(Stored data)
^^^^^^^^

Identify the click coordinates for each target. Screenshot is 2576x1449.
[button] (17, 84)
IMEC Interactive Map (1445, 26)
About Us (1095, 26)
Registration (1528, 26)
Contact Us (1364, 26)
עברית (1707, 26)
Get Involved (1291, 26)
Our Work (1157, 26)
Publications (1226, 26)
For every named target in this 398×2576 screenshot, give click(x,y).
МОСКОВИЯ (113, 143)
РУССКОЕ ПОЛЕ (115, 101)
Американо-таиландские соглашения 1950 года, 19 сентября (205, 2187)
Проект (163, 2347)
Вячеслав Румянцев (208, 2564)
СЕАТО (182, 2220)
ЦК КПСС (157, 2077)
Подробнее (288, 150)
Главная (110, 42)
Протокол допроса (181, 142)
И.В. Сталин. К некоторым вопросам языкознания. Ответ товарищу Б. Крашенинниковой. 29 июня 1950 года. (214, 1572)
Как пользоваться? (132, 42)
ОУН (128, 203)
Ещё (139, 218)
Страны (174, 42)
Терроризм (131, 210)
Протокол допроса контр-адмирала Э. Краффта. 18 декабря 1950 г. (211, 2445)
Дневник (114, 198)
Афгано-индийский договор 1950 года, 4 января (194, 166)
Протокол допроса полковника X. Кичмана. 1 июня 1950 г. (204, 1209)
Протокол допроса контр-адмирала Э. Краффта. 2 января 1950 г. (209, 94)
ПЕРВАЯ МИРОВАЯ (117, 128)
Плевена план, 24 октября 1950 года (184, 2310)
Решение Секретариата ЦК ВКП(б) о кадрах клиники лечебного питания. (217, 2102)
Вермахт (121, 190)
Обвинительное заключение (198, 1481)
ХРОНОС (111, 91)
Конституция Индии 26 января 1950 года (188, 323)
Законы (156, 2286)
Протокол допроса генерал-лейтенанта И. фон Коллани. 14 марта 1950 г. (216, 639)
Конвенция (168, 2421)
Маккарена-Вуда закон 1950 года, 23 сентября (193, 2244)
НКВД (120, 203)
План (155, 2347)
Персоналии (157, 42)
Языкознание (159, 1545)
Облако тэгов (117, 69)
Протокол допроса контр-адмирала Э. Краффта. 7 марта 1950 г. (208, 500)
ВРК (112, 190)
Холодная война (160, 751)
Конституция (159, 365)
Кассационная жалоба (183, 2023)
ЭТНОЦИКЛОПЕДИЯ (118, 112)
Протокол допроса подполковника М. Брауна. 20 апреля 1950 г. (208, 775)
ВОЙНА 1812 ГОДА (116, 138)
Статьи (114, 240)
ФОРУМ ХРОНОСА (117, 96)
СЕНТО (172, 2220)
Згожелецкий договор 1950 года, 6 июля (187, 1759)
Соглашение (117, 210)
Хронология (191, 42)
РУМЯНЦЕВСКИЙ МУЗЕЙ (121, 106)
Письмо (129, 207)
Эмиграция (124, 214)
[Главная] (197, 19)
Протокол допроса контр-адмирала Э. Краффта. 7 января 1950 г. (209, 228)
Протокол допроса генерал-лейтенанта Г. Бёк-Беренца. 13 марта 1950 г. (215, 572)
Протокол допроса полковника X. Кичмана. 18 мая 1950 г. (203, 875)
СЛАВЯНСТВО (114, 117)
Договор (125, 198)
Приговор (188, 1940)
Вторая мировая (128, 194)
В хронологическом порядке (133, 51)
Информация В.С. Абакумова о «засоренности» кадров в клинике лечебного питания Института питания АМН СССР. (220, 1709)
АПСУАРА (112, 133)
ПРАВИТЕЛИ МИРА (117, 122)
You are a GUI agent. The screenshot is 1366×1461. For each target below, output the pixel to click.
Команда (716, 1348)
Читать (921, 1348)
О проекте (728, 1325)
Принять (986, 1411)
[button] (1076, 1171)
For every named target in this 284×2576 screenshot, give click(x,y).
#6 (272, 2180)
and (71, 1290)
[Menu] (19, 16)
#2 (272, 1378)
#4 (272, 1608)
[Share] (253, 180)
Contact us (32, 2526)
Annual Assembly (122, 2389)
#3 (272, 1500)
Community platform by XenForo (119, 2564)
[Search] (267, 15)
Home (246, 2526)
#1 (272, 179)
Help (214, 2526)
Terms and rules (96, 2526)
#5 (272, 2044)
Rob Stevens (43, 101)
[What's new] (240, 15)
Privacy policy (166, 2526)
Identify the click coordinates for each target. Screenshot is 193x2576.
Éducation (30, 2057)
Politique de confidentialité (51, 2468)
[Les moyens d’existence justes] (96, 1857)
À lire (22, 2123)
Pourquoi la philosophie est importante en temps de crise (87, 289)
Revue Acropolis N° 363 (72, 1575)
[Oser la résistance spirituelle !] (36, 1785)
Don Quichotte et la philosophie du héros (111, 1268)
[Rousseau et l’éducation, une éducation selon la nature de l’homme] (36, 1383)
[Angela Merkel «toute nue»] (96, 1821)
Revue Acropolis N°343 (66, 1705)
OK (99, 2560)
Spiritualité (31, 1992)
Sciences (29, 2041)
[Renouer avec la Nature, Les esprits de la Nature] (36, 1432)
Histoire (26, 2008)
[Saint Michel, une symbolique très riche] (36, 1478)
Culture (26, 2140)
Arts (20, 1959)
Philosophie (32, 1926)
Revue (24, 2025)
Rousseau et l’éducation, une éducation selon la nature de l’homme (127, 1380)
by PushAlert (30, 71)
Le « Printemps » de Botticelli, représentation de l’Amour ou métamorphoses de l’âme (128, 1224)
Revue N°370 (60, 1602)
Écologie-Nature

^^^^^^^^

▶ [Problem details]
Only the lines above starting at the one containing "Договор (125, 198)" and ending at the one containing "ПРАВИТЕЛИ МИРА (117, 122)", both included, are to be returned, exactly as they read.

▶ [Output below]
Договор (125, 198)
Приговор (188, 1940)
Вторая мировая (128, 194)
В хронологическом порядке (133, 51)
Информация В.С. Абакумова о «засоренности» кадров в клинике лечебного питания Института питания АМН СССР. (220, 1709)
АПСУАРА (112, 133)
ПРАВИТЕЛИ МИРА (117, 122)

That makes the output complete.